From 11cda623712b7c12eabe197c5d553b28890b01b6 Mon Sep 17 00:00:00 2001
From: iupaikov-amd <iurii.paikov@amd.com>
Date: Wed, 6 Aug 2025 18:25:01 +0000
Subject: [PATCH 1/5] Cherry-picked commit with merge conflict

---
 torch/testing/_internal/common_utils.py | 17 +++++++++++++++++
 1 file changed, 17 insertions(+)

diff --git a/torch/testing/_internal/common_utils.py b/torch/testing/_internal/common_utils.py
index f7fd0dab128e..2726344866a4 100644
--- a/torch/testing/_internal/common_utils.py
+++ b/torch/testing/_internal/common_utils.py
@@ -1894,9 +1894,26 @@ def dec_fn(fn):
         @wraps(fn)
         def wrap_fn(self, *args, **kwargs):
             if TEST_WITH_ROCM:
+<<<<<<< HEAD
                 prop = torch.cuda.get_device_properties(0)

• [Entries]

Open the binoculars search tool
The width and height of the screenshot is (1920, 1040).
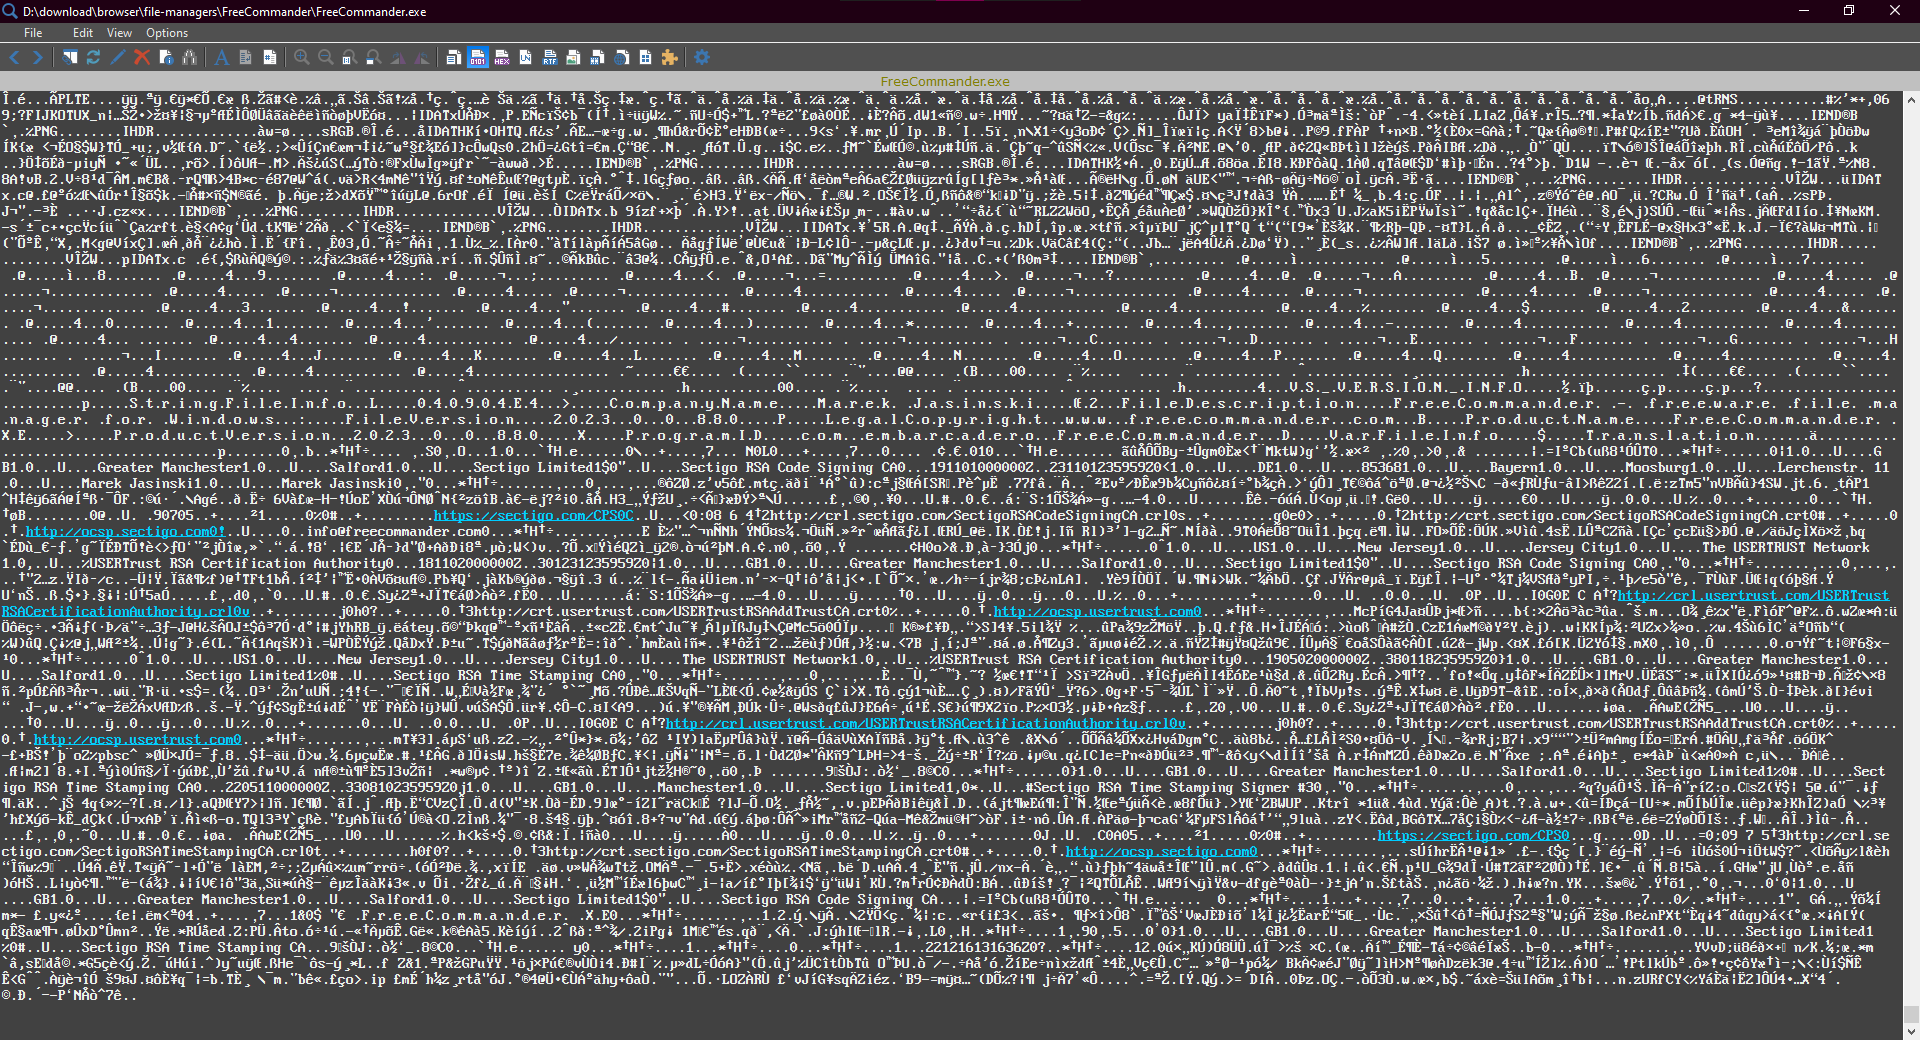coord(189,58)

---

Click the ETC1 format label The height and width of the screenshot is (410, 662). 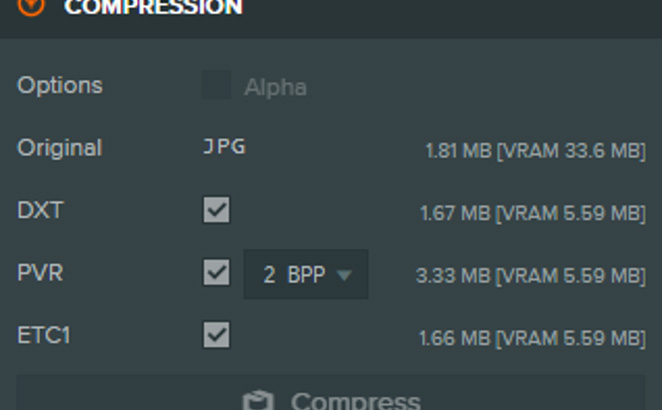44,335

• [Exercise details]
Rewrite the patch starting at "From 11cda623712b7c12eabe197c5d553b28890b01b6 Mon" and ending at "changed, 17 insertions(+)", replacing "merge conflict" with "rebase conflict". Work from the patch alone, not from the records.

• [Completed exercise]
From 11cda623712b7c12eabe197c5d553b28890b01b6 Mon Sep 17 00:00:00 2001
From: iupaikov-amd <iurii.paikov@amd.com>
Date: Wed, 6 Aug 2025 18:25:01 +0000
Subject: [PATCH 1/5] Cherry-picked commit with rebase conflict

---
 torch/testing/_internal/common_utils.py | 17 +++++++++++++++++
 1 file changed, 17 insertions(+)